Sobre as Farc, Amaral Júnior observa que esse movimento autodenominado marxista existe há 40 anos e já não se limita ao território colombiano, mas tenta extrapolar para o continente sul-americano. Tudo indica que tem presença no Equador e na Venezuela, onde é visto com simpatia por Hugo Chávez. Aparentemente, o governo do Equador sabia da presença dos guerrilheiros em seu território e nada fez para expulsá-los – embora isso deva ainda ser comprovado. Se foi assim, o conflito que agita a América Latina teve na origem duas formas de intervenção de um estado em outro, contrariando o princípio da não-intervenção estabelecido na Carta da ONU: a Colômbia o teria violado ao buscar guerrilheiros no Equador e este, ao esconder inimigos do estado colombiano.

Segundo Amaral Júnior, a crise na América Latina é acompanhada com apreensão pela União Européia, especialmente pela França, cujo presidente, Nicolas Sarkozy, se dispôs a ir à selva para receber pessoalmente reféns da guerrilha. A posição dos Estados Unidos, de apoio à Colômbia, é suficientemente conhecida, pois Bush e Chávez não se bicam.

 

Os tribunais mundiais

Ensina o professor de Direito Internacional da USP, José Cretella Neto, que existem vários tribunais internacionais funcionando no mundo. Todos são especializados, e a especialização se dá em função de quatro critérios: ratione personae (ou seja, só julgam determinados tipos de pessoas, físicas ou jurídicas), ratione materiae (exclusivamente para determinadas questões), ratione loci (eventos ocorridos em determinados lugares) e ratione temporis (em determinada época ou período). Alguns combinam mais de um critério.

Cretella Neto explica como são e como funcionam alguns desses tribunais.

A Corte Permanente de Arbitragem (CPA) foi criada em 1899 pela 1ª Conferência da Paz de Haia. Não é um tribunal permanente, mas secretaria que funciona como tribunal de arbitragem ad hoc, originalmente concebida para resolver litígios entre estados, mas que, desde a década de 1960, pode julgar litígios entre estados e particulares. É pouco utilizada e perdeu prestígio, principalmente após a segunda guerra mundial. Funciona em Haia, na Holanda.

A atual Corte Internacional de Justiça (CIJ), principal órgão judiciário da ONU, foi criada em 1946 em substituição à antiga Corte Permanente de Justiça Internacional (esta criada em 1920, por força do Tratado de Versalhes, de 1919). Também funciona em Haia e julga somente controvérsias entre estados.

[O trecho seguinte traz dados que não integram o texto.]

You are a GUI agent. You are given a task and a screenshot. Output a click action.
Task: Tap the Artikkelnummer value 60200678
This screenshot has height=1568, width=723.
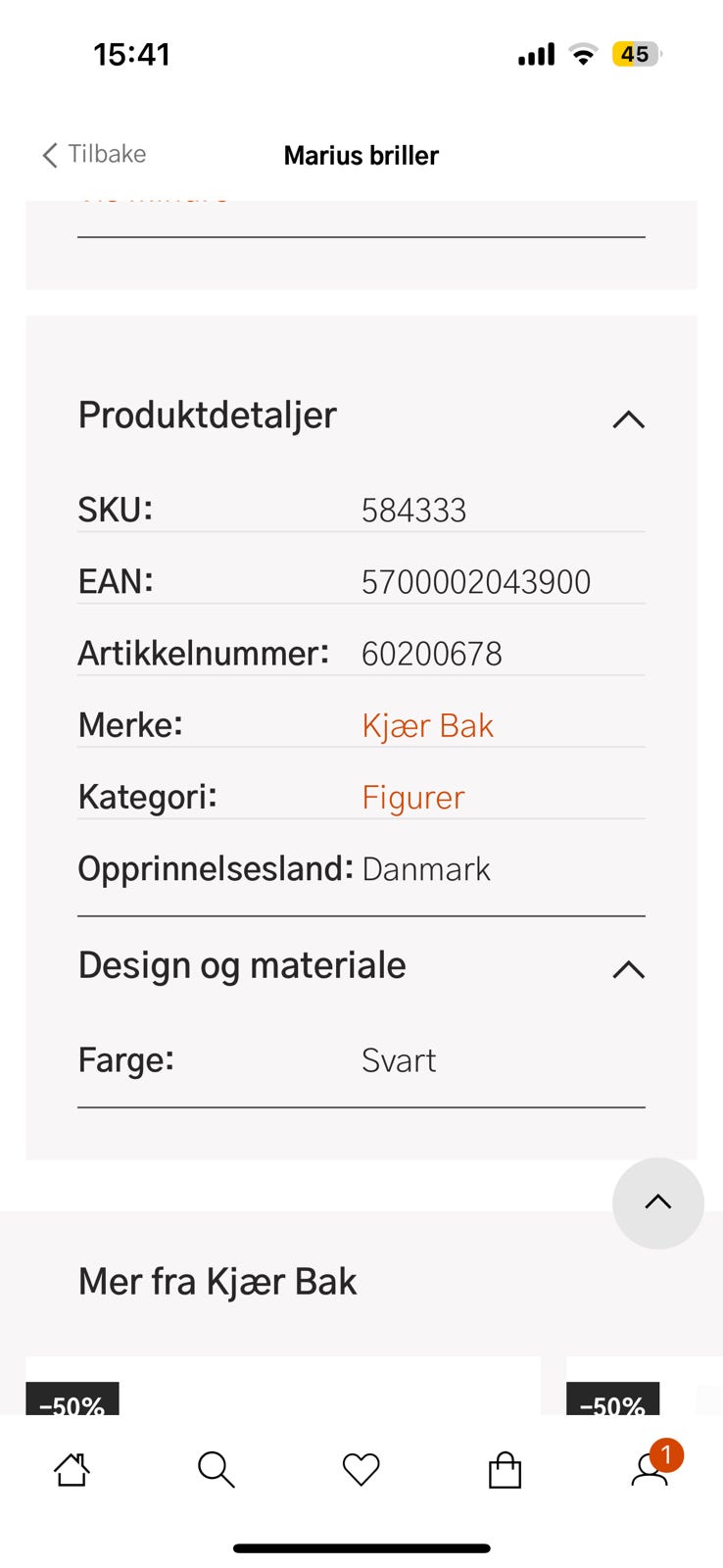(431, 654)
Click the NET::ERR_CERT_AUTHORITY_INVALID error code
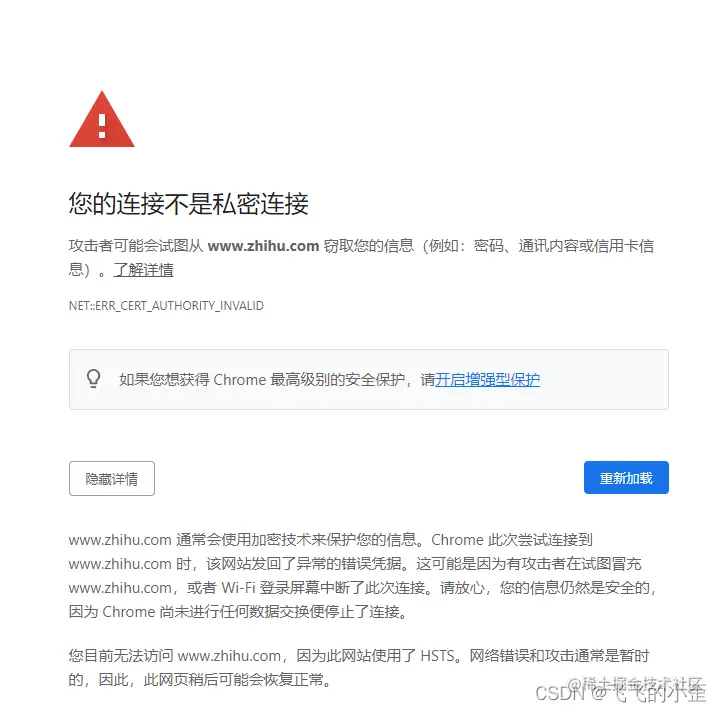This screenshot has width=722, height=712. (166, 306)
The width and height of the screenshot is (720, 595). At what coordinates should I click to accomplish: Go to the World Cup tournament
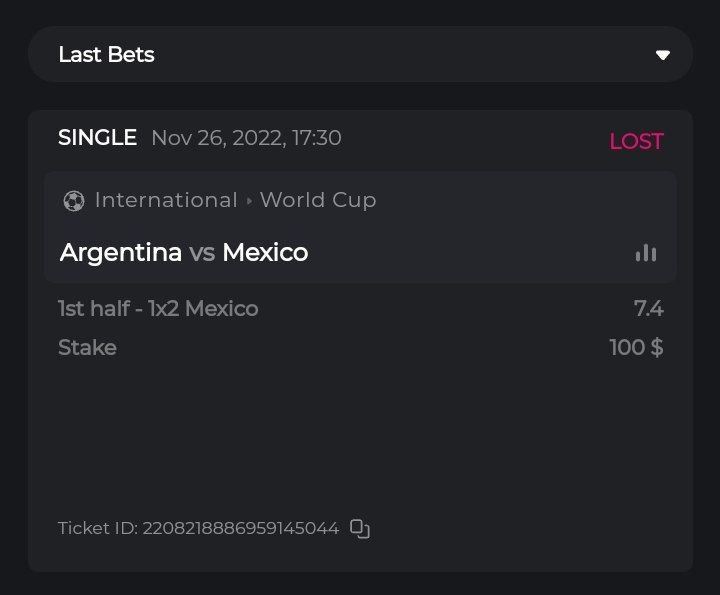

A Organização Mundial do Comércio (OMC), que funciona desde janeiro de 1995, substituindo o anterior sistema do GATT, só julga controvérsias comerciais entre estados e determinados territórios aduaneiros (a Comunidade Européia, por exemplo). Tem sede em Genebra.

O Tribunal de Reclamações Irano-Americano, criado pelos acordos de Argel, somente julga questões entre americanos e iranianos decorrentes dos incidentes ocorridos entre o Irã e os Estados Unidos desde 1980. Funciona em Haia e deve ser desativado quando acabarem os casos. Já julgou mais de 4 mil.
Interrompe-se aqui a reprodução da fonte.